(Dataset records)
★ ★ ★ ★ ★ ★ ★

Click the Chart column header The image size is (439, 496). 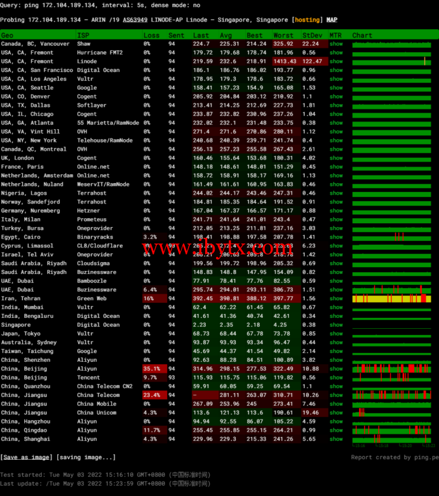[x=362, y=35]
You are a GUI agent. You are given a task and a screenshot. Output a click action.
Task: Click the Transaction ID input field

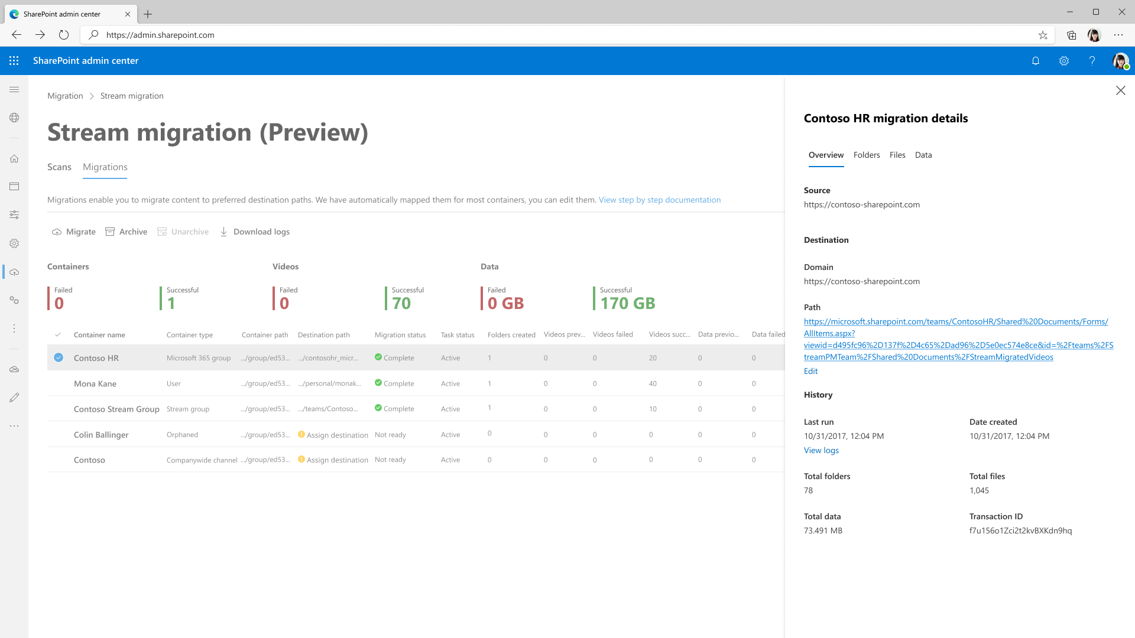click(1021, 530)
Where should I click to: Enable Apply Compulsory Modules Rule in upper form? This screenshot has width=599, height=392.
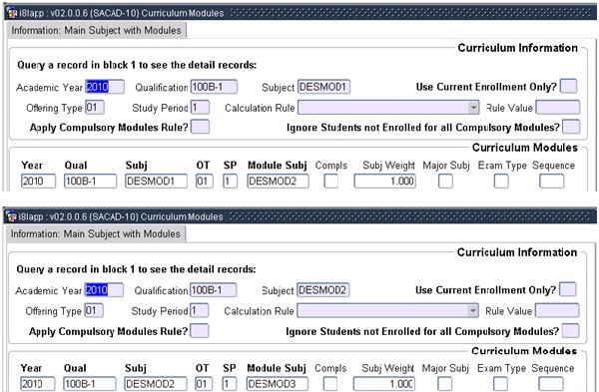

★ ★ ★ ★ ★ ★ ★

Pick out each line in the entries above that contains the string "screenshot" and copy it in full.

- **Exercise output**:
You are a GUI agent. You are given a task and a screenshot. Output a click action.
Where should I click to: Enable Apply Compulsory Modules Rule in upper form? This screenshot has width=599, height=392.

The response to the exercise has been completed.